#### Text section:
I do agree that future support of zero copy through DLPack is interesting, so it’s worth considering using tvm.runtime.ndarrays instead of numpy arrays. One question I have about this, though, is whether we should store labels as tvm.runtime.ndarrays as well as the data. If I provide a tvm.runtime.ndarray as input to a graph runtime module (or one of the other ways to run a relay module), is the output also a tvm.runtime.ndarray?

I want to make sure that the datatype of f(data) matches the datatype of the labels so users can directly compare them.

electriclilies · March 24, 2021, 9:10pm

Also, it appears that tvm.runtime.ndarray only has one method for comparing ndarrays, same_as, and same_as checks object identity equality, not value equality.

If the output of running a relay mod is a tvm.runtime.ndarray, and the labels are also a tvm.runtime.ndarray, it seems that the user will not have a good way to compare the output to the labels without converting the ndarrays to numpy by using the as numpy method.

tqchen · March 24, 2021, 9:12pm

@electriclilies that is correct, the output of the tvm’s code is always going to be tvm.runtime.ndarray.

To run further comparison (e.g. eval metric). We will need to convert them to numpy for further comparison. or bake evaluation as part of the computation(of the relay program).

electriclilies · March 24, 2021, 9:15pm

I guess having the user transform them into numpy before comparison is OK for now, and to be consistent I’ll make both data and labels tvm.runtime.ndarrays. I can put a note in the documentation that they need to convert them to numpy arrays before comparing them.

It would be nice if there was a way to directly compare the values of tvm.runtime.ndarrays, though.

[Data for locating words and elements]

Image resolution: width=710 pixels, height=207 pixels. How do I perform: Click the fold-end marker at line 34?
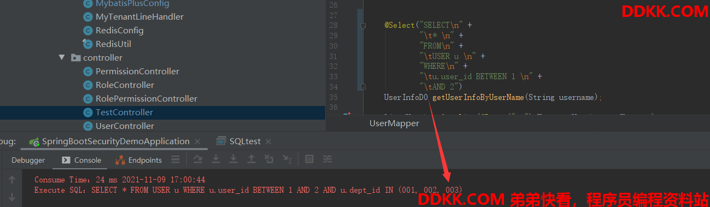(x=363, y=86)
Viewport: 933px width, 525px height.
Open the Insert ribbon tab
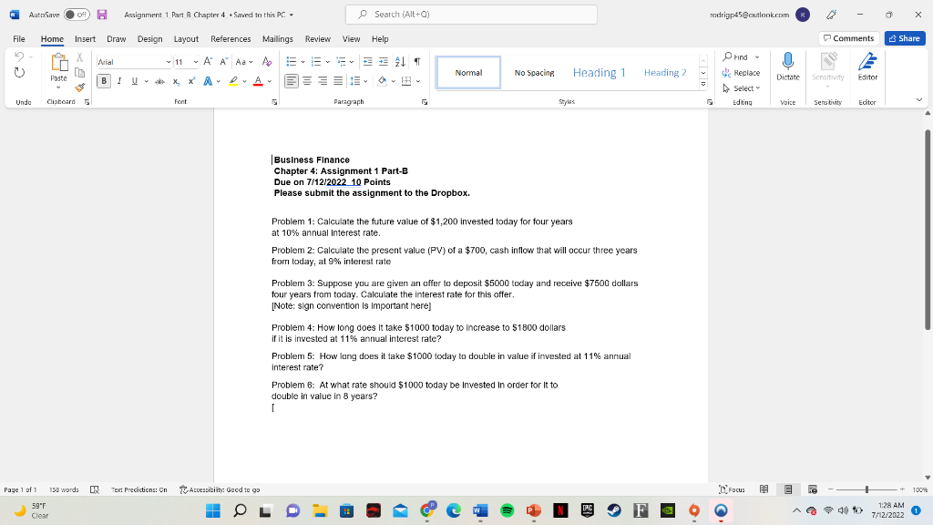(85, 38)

#### Directive:
Reproduce word for word the passage of the discussion on TVM ndarrays, above, that opens with the words containing "I want to make" and closes with "not value equality.".

#### Completed exercise:
I want to make sure that the datatype of f(data) matches the datatype of the labels so users can directly compare them.

electriclilies · March 24, 2021, 9:10pm

Also, it appears that tvm.runtime.ndarray only has one method for comparing ndarrays, same_as, and same_as checks object identity equality, not value equality.